------ PAGE EXTRACT

Skip to content

MolhadoRef: A refactoring-aware version control system

This past Thursday, I went to one of the CU Comp Sci Colloquia. The speaker was Danny Dig, and he discussed Refactoring-Aware Software Merging and Version Control for Object-Oriented Programs, in particular, MolhadoRef. Mr Dig billed this several times as the first refactoring aware source control system ‘that we are aware of’.

Being relatively new to IDEs in general and Eclipse in particular, I find that the automatic refactoring is one of the largest productivity enhancements that I’ve discovered. The ability to almost effortlessly change a variable name to more accurately reflect its purpose, and to know that such a change will propagate everywhere it is used, lets you update variable names more often. I was recently editing a piece of PHP code and one of the variables had changed slightly in purpose. I could have done a search and replace, but I wouldn’t be positive that the changes hadn’t broken something subtle. With Eclipse, there’s no such hesitation.

This is almost worth the cost of having to use the mouse and not being able to use vi keystrokes (at least, without the vi plugin). But when you throw in the other refactorings, including move method and rename method, well, refactoring becomes invaluable.

What follows are my notes from the talk.

Mr Dig discussed how refactoring is becoming more prevalent in todays development environments, and how this is challenging text based version control systems such as CVS and SVN. The main issues are that refactoring causes global changes, while version control systems excel at tracking local changes. In addition, refactoring impacts program elements, while version control systems focus on files. In short, refactorings are more likely than normal edits to create conflicts and/or merge errors–due to refactoring tools, changes are regularly no longer limited to files.

------------

# TASKS TO PERFORM:
• A. In the records, starting with the line that contains "出張買取価格表 (128, 553)" and going on through the line that contains "ご利用案内 (216, 59)", add 48 to each number in the click coordinates. Reproduce only those lines, with every line kept in place.
• B. Continue the blog post about the talk on refactoring-aware version control from the point where it stops.
The records that come next are unrelated to the blog post.

------ AVAILABLE RECORDS

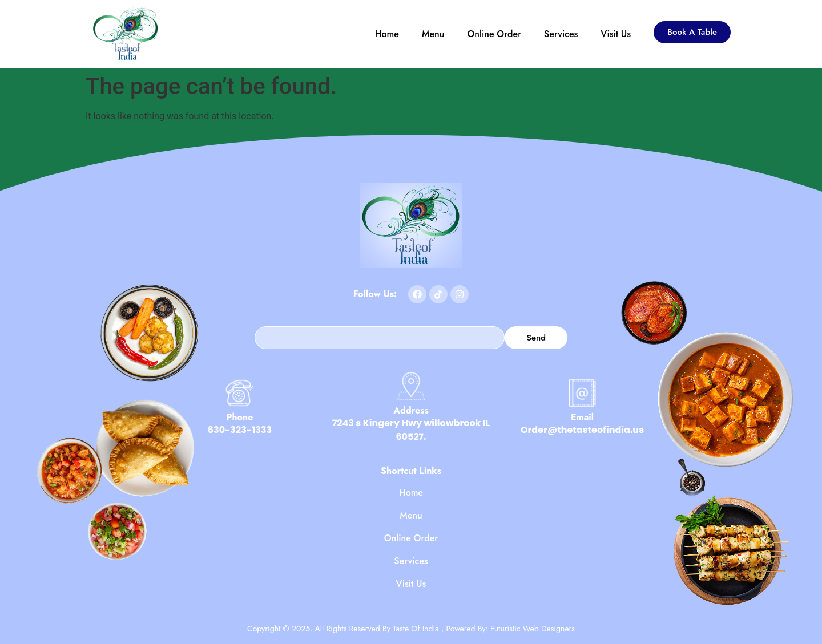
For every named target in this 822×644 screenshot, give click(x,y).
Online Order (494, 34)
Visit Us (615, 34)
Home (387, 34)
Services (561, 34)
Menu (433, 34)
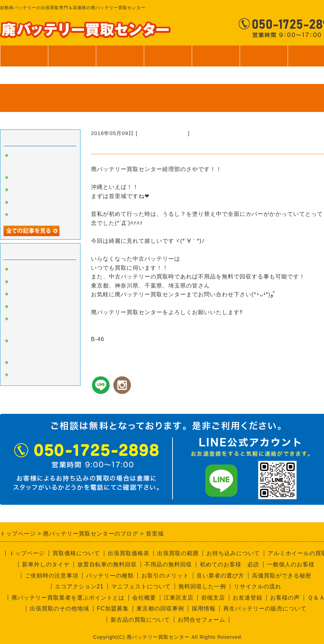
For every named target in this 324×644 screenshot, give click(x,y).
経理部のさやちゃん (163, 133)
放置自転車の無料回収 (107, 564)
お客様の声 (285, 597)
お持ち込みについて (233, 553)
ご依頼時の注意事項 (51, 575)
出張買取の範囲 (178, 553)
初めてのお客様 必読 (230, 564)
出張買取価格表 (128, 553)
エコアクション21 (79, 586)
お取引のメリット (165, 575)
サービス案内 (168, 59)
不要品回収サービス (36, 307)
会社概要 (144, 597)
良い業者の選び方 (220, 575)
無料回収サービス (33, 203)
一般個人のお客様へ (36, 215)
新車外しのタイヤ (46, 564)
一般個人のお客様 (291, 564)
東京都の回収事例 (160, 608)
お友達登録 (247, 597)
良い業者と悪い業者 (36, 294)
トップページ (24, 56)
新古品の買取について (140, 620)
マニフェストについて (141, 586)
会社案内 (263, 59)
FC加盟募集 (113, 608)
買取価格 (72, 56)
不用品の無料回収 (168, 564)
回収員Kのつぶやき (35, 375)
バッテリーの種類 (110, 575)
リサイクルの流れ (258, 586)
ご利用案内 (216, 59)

------------
------ AVAILABLE RECORDS

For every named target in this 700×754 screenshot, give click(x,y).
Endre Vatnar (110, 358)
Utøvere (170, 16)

------------
------ AVAILABLE RECORDS

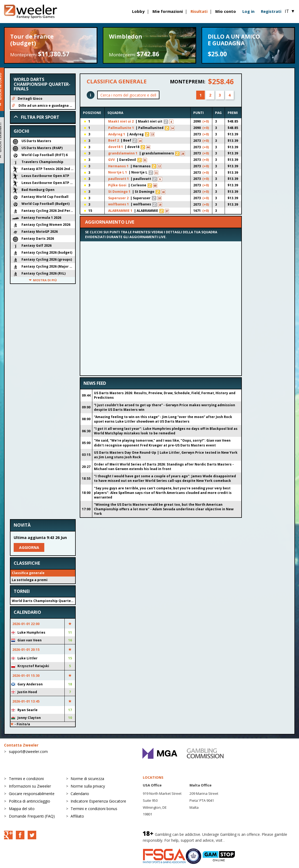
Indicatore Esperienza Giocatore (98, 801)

------------

# EXERCISE RESULTS:
• A.
出張買取価格表 (176, 601)
エコアクション21 (127, 634)
お取引のメリット (213, 623)
サービス案内 (216, 107)
不要品回収サービス (84, 355)
会社概要 (192, 645)
良い業者の選び方 (268, 623)
無料回収サービス (81, 251)
一般個人のお客様へ (84, 263)
新車外しのタイヤ (94, 612)
一般個人のお客様 (339, 612)
東京都の回収事例 (208, 656)
お友達登録 (295, 645)
良い業者と悪い業者 (84, 342)
トップページ (72, 104)
新古品の買取について (188, 668)
マニフェストについて (189, 634)
会社案内 (311, 107)
FC加盟募集 (161, 656)
買取価格 (120, 104)
不用品の無料回収 (216, 612)
回収員Kのつぶやき (83, 423)
バッテリーの種類 (158, 623)
リサイクルの流れ (306, 634)
ご利用案内 (264, 107)

• B.
In addition, when you move members between classes, you can lose version history–the only connection back to the original location is a commit comment, which is neither dependable nor robust.

MolhadoRef aims to change this, by making the version control system become refactoring aware. Currently MolhadoRef exists in ‘research project’ form as an Eclipse plugin, and is part of Mr Dig’s PhD thesis work. (By ‘research form’, I think he means not ready for prime time. For example, in his demo, when you checked changes in, there was no support for a commit message.) There are plans to release it as an open source project, but it is currently not so available. MolhadoRef is based on Molhado, which is an SCM system with support for OO software, on the backend, and Eclipse and a refactoring engine on the front end.

Basically, MolhadoRef can handle API level merging, where ‘API level’ means any member declarations. It also supports normal text edits in the same manner as CVS or SVN. It also tracks compile time as well as runtime merge conflicts.

On checkin, it follows the following algorithm:

  1. Detect API change operations, using a 3 way comparison. They are also tracked with tools such as Catchup or RefactoringCrawler
  2. Detect and resolve conflicts. It attempts to do so in an automated fashion, but sometimes requires user input.
  3. Undo refactorings. Sometimes this is not entirely possible, but if it fails, MolhadoRef is intelligent enough to fall back to a text merge.
  4. Merge text changes. This happens on a method level, not on a file level.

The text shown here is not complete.